Mas não nos assombremos, ainda. Vejam, no programa que mencionava Aristóteles:

"Uma família de Natal inventou uma língua maluca para se comunicar, um dialeto que não se parece com nada que você já ouviu antes. Será que isso tem lógica? E o que esse idioma inventado tem a ver com a Filosofia?"

Imagina? Pois aí vai a resposta e sua continuação:

"Tudo! ‘Sete gombe pra maezta’. Russo? ‘Kudermente tombe kundermebre!’ Japonês? ‘Ebnaskdedkkenjej fuki six! Canjães! Canjães!’ Está de trás para frente? Você consegue decifrar o que são essas frases? Esse código faz sentido? Para eles, sim. E você sabe por que a família Padilha se entende, mesmo nessa língua tão estranha? Porque a conversa deles segue as regras da lógica..."

Se se permite um rápido comentário, vejam. Pouco importa, para o quadro de filosofia do Fantástico, que essa brincadeira particular de uma família nada tenha a ver com língua ou idioma. De um ponto de vista científico, claro, nada tem a ver. Escrevemos "científico"? Ora, científico. Nós estamos no domínio de outro território – o de passar idéias para crianças adultas, mais conhecidas como o grande público, sim, esse mesmo, o grande, ignaro e manipulável público. Porque de outro modo não pode ser visto um conjunto de crianças burras, muito burras, a quem se dirigem sons absurdos, dos quais se diz fazerem parte de um sistema lógico, do qual não se esclarece afinal que lógica mantém.
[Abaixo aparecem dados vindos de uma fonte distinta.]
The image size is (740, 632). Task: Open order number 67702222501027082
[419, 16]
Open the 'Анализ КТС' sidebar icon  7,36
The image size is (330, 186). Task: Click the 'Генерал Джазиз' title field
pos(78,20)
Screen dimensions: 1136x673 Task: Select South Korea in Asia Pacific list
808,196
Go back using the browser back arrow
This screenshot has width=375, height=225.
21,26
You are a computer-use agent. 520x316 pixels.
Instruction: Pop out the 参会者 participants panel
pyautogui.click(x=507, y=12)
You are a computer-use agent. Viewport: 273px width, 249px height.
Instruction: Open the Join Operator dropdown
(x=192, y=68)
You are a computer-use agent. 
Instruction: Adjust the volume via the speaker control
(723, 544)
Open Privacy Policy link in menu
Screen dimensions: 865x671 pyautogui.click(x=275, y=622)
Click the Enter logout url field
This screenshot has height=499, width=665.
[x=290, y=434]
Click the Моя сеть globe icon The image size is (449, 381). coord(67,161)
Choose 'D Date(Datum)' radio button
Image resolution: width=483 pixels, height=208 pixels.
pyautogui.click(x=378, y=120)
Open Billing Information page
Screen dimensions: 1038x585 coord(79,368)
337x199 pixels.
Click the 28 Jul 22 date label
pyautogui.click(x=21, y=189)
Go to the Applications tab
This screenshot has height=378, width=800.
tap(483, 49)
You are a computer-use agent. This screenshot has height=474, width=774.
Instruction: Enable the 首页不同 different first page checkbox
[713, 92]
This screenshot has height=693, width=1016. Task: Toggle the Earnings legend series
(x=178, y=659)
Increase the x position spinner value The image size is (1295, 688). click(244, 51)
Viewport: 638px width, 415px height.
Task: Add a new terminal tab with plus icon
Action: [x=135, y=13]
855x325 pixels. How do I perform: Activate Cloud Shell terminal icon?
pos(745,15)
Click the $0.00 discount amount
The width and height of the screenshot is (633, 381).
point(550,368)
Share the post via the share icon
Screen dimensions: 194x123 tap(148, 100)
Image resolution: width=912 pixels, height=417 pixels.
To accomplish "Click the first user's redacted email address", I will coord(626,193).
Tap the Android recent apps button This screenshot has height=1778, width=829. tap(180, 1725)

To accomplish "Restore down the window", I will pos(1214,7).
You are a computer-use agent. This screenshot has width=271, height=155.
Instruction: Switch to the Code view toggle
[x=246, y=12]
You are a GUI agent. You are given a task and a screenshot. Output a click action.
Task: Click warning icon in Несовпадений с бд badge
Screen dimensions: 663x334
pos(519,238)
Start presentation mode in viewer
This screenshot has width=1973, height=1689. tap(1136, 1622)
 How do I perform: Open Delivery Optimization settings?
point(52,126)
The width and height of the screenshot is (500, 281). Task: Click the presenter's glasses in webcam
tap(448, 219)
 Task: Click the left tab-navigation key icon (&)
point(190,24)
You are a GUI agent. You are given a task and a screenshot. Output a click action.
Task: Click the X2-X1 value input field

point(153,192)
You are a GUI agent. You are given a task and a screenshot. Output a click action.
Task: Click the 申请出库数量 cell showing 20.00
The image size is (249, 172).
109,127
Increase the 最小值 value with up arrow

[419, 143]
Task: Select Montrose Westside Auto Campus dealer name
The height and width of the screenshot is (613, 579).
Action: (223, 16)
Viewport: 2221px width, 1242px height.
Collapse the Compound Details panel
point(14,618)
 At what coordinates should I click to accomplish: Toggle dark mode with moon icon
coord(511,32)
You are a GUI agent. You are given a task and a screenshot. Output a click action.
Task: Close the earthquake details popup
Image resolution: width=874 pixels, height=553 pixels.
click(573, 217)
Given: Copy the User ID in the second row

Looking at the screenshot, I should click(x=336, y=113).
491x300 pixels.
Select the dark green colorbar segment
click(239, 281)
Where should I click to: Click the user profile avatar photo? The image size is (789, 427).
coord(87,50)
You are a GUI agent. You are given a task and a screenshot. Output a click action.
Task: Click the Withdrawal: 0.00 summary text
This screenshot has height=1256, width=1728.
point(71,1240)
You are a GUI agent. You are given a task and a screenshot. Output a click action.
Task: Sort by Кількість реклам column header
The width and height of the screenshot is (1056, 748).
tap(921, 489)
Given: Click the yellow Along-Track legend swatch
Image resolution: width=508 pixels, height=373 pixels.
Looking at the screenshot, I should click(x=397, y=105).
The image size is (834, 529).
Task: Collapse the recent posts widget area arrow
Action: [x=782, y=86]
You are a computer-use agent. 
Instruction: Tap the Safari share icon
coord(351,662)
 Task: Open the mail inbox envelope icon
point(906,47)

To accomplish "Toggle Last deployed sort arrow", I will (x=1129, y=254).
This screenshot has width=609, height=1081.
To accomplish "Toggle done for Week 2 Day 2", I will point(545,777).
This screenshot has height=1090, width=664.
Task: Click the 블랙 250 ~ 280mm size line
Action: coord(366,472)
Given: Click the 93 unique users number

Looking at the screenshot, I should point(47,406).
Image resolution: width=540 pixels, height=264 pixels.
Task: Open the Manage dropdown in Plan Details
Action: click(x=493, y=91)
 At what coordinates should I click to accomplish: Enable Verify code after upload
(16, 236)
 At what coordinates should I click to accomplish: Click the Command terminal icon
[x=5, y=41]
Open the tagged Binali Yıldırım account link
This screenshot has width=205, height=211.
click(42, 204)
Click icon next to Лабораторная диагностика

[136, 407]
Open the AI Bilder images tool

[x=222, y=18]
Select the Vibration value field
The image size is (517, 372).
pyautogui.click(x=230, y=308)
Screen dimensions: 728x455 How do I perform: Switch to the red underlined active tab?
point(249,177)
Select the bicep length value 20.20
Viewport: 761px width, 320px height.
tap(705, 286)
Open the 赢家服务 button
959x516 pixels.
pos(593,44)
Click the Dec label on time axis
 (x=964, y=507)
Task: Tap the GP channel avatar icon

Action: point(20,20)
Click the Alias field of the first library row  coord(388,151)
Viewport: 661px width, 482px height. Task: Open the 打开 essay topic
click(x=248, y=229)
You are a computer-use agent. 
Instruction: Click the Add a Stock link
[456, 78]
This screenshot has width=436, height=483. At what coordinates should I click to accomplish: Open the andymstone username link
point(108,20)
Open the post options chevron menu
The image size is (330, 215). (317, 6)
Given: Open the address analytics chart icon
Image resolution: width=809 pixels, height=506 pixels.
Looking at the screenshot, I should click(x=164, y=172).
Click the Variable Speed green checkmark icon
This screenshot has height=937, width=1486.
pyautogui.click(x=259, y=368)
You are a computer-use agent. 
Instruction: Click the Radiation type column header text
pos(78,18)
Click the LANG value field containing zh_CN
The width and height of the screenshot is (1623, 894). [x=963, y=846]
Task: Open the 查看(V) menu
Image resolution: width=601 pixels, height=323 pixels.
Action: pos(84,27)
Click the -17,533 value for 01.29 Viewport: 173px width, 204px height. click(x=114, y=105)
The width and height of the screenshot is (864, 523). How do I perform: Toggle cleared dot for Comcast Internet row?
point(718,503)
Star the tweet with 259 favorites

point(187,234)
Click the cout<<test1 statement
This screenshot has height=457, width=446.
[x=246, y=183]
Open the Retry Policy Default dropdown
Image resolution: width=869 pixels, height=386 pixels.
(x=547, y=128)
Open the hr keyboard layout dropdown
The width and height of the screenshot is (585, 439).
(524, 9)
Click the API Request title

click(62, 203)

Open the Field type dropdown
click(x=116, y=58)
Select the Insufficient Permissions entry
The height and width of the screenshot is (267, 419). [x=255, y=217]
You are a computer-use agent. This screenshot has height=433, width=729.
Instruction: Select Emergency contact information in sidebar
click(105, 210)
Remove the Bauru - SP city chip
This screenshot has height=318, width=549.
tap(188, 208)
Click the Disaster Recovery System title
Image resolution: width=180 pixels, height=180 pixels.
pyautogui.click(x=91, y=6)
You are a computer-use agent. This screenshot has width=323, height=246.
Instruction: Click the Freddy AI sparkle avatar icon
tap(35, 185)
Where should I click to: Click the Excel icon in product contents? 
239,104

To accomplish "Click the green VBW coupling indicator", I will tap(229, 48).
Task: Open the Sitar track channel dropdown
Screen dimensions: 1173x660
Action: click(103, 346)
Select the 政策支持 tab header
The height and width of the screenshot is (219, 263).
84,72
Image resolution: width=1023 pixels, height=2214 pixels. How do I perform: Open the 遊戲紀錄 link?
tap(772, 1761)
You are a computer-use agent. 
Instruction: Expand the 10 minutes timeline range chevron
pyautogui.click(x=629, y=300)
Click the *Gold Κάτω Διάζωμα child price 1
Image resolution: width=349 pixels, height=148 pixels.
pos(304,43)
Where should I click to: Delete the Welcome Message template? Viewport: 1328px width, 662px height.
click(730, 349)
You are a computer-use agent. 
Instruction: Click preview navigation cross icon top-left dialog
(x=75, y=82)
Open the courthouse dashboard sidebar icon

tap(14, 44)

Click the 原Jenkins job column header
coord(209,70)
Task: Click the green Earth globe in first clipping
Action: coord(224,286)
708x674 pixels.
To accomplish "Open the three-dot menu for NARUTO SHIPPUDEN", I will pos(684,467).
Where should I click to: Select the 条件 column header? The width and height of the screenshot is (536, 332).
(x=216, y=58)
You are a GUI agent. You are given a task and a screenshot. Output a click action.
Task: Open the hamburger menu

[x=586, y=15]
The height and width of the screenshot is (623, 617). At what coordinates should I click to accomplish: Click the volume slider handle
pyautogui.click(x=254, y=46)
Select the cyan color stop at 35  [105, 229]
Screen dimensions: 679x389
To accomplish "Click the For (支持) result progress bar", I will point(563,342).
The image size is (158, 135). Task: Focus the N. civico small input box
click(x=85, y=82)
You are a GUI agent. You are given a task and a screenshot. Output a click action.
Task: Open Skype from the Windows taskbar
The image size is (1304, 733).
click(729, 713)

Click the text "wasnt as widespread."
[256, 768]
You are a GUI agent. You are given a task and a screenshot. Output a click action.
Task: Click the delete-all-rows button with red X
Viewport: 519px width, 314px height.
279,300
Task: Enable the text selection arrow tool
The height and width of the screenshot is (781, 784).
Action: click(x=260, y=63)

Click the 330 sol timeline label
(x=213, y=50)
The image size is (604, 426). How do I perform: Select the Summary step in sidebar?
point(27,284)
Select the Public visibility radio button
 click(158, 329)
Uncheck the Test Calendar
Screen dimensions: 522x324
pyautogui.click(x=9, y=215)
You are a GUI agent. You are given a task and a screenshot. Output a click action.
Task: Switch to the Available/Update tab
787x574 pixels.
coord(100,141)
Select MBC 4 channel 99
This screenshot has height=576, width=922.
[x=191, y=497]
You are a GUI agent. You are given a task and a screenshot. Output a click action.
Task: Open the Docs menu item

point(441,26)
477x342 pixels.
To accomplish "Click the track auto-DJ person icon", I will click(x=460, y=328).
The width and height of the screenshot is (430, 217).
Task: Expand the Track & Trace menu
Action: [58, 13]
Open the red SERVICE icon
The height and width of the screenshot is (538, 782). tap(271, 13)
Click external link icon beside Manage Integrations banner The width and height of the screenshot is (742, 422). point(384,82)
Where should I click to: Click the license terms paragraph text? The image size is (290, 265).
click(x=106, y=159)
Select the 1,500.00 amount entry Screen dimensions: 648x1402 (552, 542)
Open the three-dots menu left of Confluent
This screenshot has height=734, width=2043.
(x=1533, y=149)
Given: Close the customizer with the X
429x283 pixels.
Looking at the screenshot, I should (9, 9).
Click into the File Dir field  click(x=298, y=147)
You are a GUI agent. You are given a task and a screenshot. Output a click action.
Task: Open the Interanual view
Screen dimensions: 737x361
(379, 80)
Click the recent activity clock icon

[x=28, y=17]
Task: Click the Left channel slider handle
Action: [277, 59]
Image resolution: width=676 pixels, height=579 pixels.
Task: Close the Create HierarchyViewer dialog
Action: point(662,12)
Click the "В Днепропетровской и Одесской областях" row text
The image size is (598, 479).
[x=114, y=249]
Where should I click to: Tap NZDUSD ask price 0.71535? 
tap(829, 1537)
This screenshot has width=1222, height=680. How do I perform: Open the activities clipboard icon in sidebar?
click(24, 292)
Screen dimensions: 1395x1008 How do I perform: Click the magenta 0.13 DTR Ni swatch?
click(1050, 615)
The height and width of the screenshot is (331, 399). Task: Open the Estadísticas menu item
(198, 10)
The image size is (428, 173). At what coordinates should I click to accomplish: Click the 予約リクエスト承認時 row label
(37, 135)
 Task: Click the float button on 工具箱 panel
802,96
Mas não descansemos, inda. Oito minutos na televisão fazem um tempo precioso para o que o arbítrio determinar como natureza da filosofia.

(Depoimento de uma juíza) "A lógica está na lei, a lógica também está na boa argumentação. A boa argumentação é fundamental para a gente chegar no justo. Mas não a argumentação só da oratória e do discurso vazio. A argumentação fundamentada na prova do processo". Nada se comenta sobre qual lógica, numa sociedade de classes, desigual como a brasileira, repousa o espírito das leis. E se não se comenta, é porque se achou bem ilustrativa para os objetivos do quadro do programa semelhante declaração. Mas estamos sendo injustos, porque a narração fala a seguir: "Para a lógica, não importa o que está sendo dito, mas como. Ela é a forma da linguagem, não o conteúdo". Ou seja, sem dizer claramente que isto não é mais assim, a narração passa um sentido moderníssimo, universal, ao que já foi superado e morto muito antes deste 2005.

Então perguntamos, por fim, o que tal produção, tal quadro, tal, não sabemos bem o quê, realiza ao pretender levar ao espectador essa iniciação na filosofia?

Onde tudo, ou quase tudo é relativo

No blog da filósofa, aquele mesmo que aprofunda as informações do site, que aprofunda as questões do programa, estão e se escrevem estas linhas:

"Para Espinosa, Deus não criou o mundo, ele é o mundo. Em outras palavras, tudo o que existe no mundo é Deus, que também pode ser pensado como a natureza, ou a substância infinita".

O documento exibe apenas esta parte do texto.